EXCERPTED PASSAGE –
What "we use caching" means across five patterns
The first decision inside "we use Redis" is the caching mechanism — the architectural pattern by which cached data is populated, validated against the authoritative source, and invalidated when the authoritative data changes. The mechanism choice is often made by whoever is blocked on a slow endpoint, driven by the first tutorial that appears in a search, and carries specific consistency, latency, and invalidation model commitments that determine the behavior of every cached data class that follows.
Cache-aside (lazy loading) is the most common pattern and the one most often adopted by default. The application checks the cache before reading from the authoritative source (database, external API). On a cache hit, the cached value is returned without touching the authoritative source. On a cache miss, the application reads from the authoritative source, writes the result to the cache with a TTL, and returns the value. The application owns both the cache read and the cache population logic. Cache and authoritative source are not automatically synchronized — divergence accumulates until the cached value expires. The write path is decoupled from the cache: an update to the database does not automatically invalidate the corresponding cache key unless the application explicitly adds an invalidation call to the write path. Teams that add cache-aside without adding invalidation-on-write accept eventual consistency at the TTL boundary as the default behavior for all cached data, often without naming this as the consistency model they have chosen.
The write path decoupling is where staleness bugs originate. A user's account tier is cached under cache-aside with a 6-hour TTL. The user's subscription expires at 11am. The subscription expiry is processed by a background job that writes to the database at 11am and does not touch the cache. The user attempts to use a Pro-tier feature at 1pm — the cache still shows Pro tier, the feature gate reads from the cache, the user accesses a feature they should not have. At 5pm, when the 6-hour TTL expires, the cache is re-populated from the database, and the user loses access. The 6-hour window of incorrect access is a direct consequence of the TTL policy and the absence of invalidation on write — both decisions that were made (implicitly) at cache adoption and that determine the consistency guarantee for account tier data.

THINGS TO DO –
• 1. Answer these questions about the caching passage, one per line:
(a) In cache-aside, what three things does the application do on a cache miss?
(b) In the account tier example, what processes the subscription expiry?
(c) At what time does the user in that example lose access?
• 2. Carry on the caching passage, picking up after its final sentence.

DATA BLOCK –
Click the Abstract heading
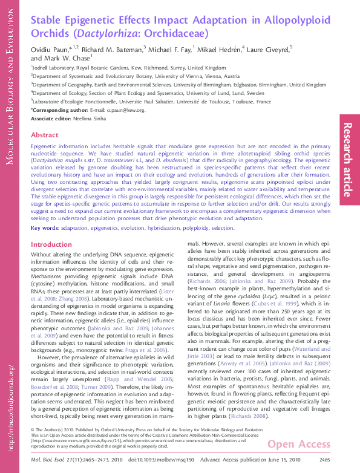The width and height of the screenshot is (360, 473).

RESPONSES TO THE EXERCISE –
• 1.
(a) It reads from the authoritative source, writes the result to the cache with a TTL, and returns the value.
(b) A background job that writes to the database at 11am and does not touch the cache.
(c) 5pm.

• 2.
Write-through caching updates the cache synchronously on every write to the authoritative source. When the application writes to the database, it also writes the new value to the cache before returning the response to the caller. The cache is always at most one write behind the database — in practice, it is up to date with every committed write, because the cache is updated within the same write transaction or immediately after. The consistency guarantee is strong: a read that follows a write always sees the most recent data, as long as the read goes through the cache. The write latency cost is the cache write added to the write path — typically 1–5ms for a local Redis instance, which is negligible for most write patterns. The cold start problem is more significant: a freshly provisioned cache contains no data, so every read is a cache miss until the cache warms up through writes. Write-through caching without a separate cache-warming mechanism produces a degraded read latency period after a cache flush or node restart, because the cache only populates through writes, not reads.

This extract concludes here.